Why your Netapp is so slow...

Have you ever wondered why your Netapp FAS box is slow and doesn't perform well at large block read workloads?  In this blog entry I will give you a little bit of information that will probably help you understand why it’s so slow, why you shouldn't use it for applications that READ in large blocks like 64k, 128k, 256k ++ etc..  Of course since I work for Oracle at this time, I will show you why the ZS3 storage boxes are excellent choices for these types of workloads.

Netapp’s Fundamental Problem

Update:10/21/14  Well, it turns out that the netapp whitepaper referenced below is wrong/incomplete and doesn't tell the whole story.  The netapp will try and lay the blocks out contiguously and retrieve multiple blocks per IO using some method they call chaining.   So they are not as bad at large block as it may seem.  They are still slow we just do not know the real reason they are slow.  Could it be their CPU bound architecture?  Lack of ability to do SMP multithreading like the Solaris kernel?  The answer is I don't know.  I don't know why they won't post an SPC-2 benchmark and I am not sure why the FAS box is slow at such a workload. I would bet anyone that if performance was even modestly OK that you would see netapp posting a benchmark for the 8080EX. 

So fundamentally the issue still remains that the FAS box is not created for these types of workloads and will run out gas much faster then a ZS3 therefore costing the customer more $/IOP  and $/GBs

The fundamental problem you have running these workloads on Netapp is the backend block size of their WAFL file system.  Every application block on a Netapp FAS ends up in a 4k chunk on a disk. Reference:  Netapp TR-3001 Whitepaper

Netapp has proven this lacking large block performance fact in at least two different ways. 

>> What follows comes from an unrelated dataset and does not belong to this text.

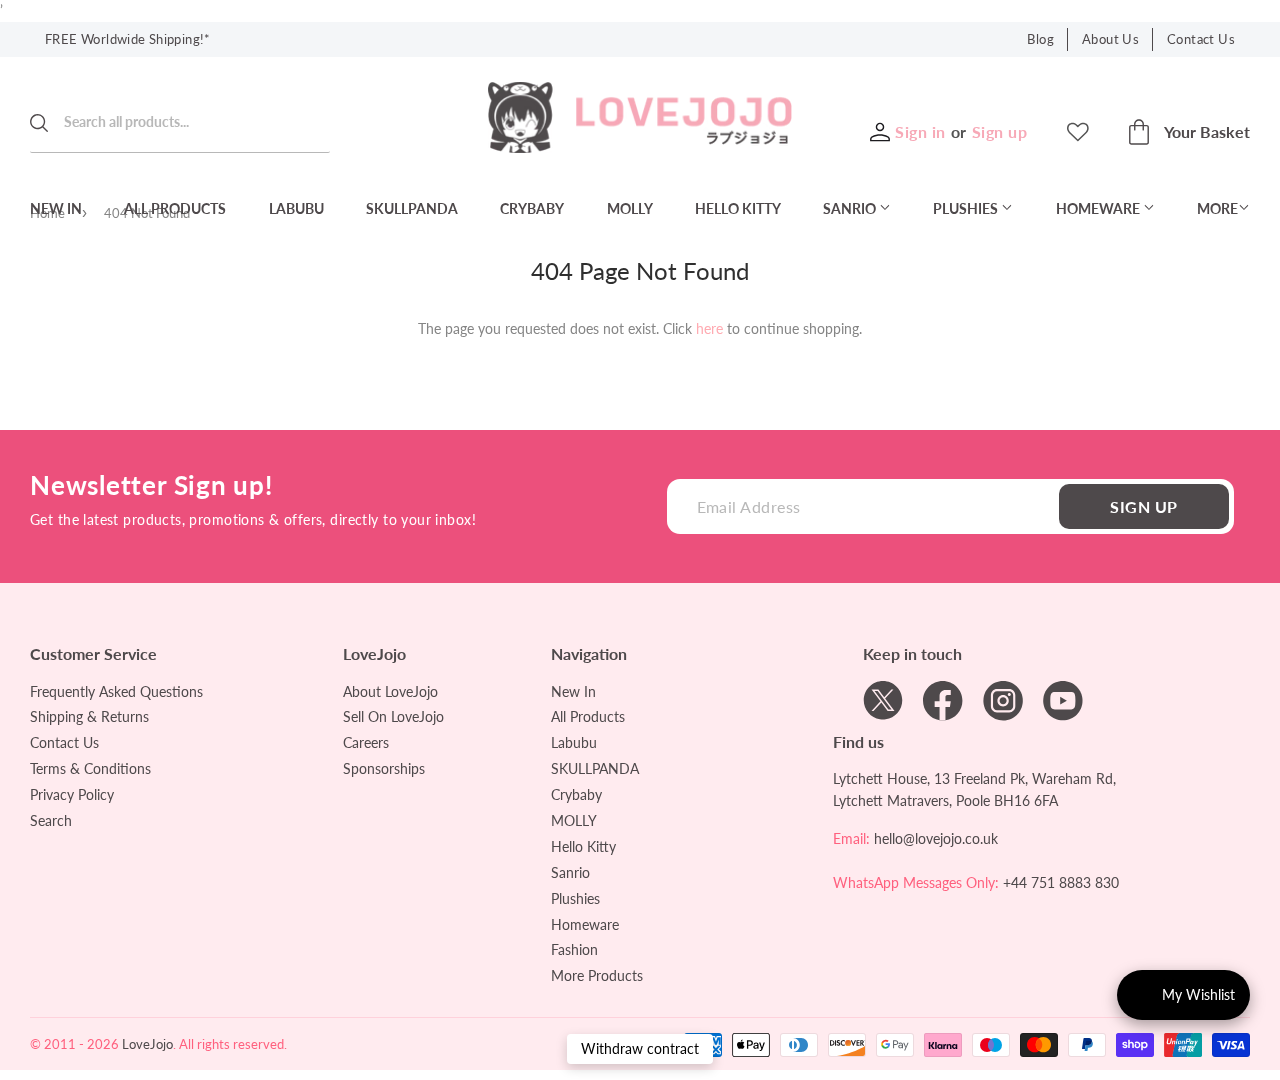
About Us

  1. They have NEVER posted an SPC-2 Benchmark yet they have posted SPC-1 and SPECSFS, both recently.
  2. In 2011 they purchased Engenio to try and fill this GAP in their portfolio.

Block Size Matters

So why does block size matter anyways?  Many applications use large block chunks of data especially in the Big Data movement.  Some examples are SAS Business Analytics, Microsoft SQL, Hadoop HDFS is even 64MB! Now let me boil this down for you.

9-10-14 (Updated with more detail, the facts haven't changed just more detail because Netapp was upset about the way I made their writes look.  Even though the original entry focused on READS!  So to be fair and friendly I have updated the write section with more detail)


If an application such MS SQL is writing data in a 64k chunk then before Netapp actually writes it on disk it will have to split it into 16 different 4k writes and 16 different DISK IOPS.   Now, to be fair.  These WAFL writes will mostly be hidden or masked from the application via the write cache like all Storage Arrays have, in Netapp's case they have a couple of NVRAM pools that get flushed every 10 seconds or when they start getting full.

Now it is quite possible a customer could run into a huge problem here as well with the NVRAM buffers not being able to flush faster then they get full.  These are usually called "Back to Back CPs".  Netapp even has a systat to measure this potential problem.  Netapp will tell you they have good sequential write performance; "the main reason ONTAP can provide good sequential performance with randomly written data is the blocks are organized contiguously on disk"  So for writes this is mostly true unless you blow through the relatively small amount of NVRAM.  If you hit that bottleneck you cannot grow your nvram but you will have to buy a bigger Netapp FAS Filer.  With the Oracle ZS-3 we use a different method to handle write cache.  ZFS uses something called a ZFS Intent Log or ZIL.  The ZIL is based on Write Optimized SLC SSD's and can be expanded on the fly by simply hot adding more ZIL drives to the given ZFS pool. 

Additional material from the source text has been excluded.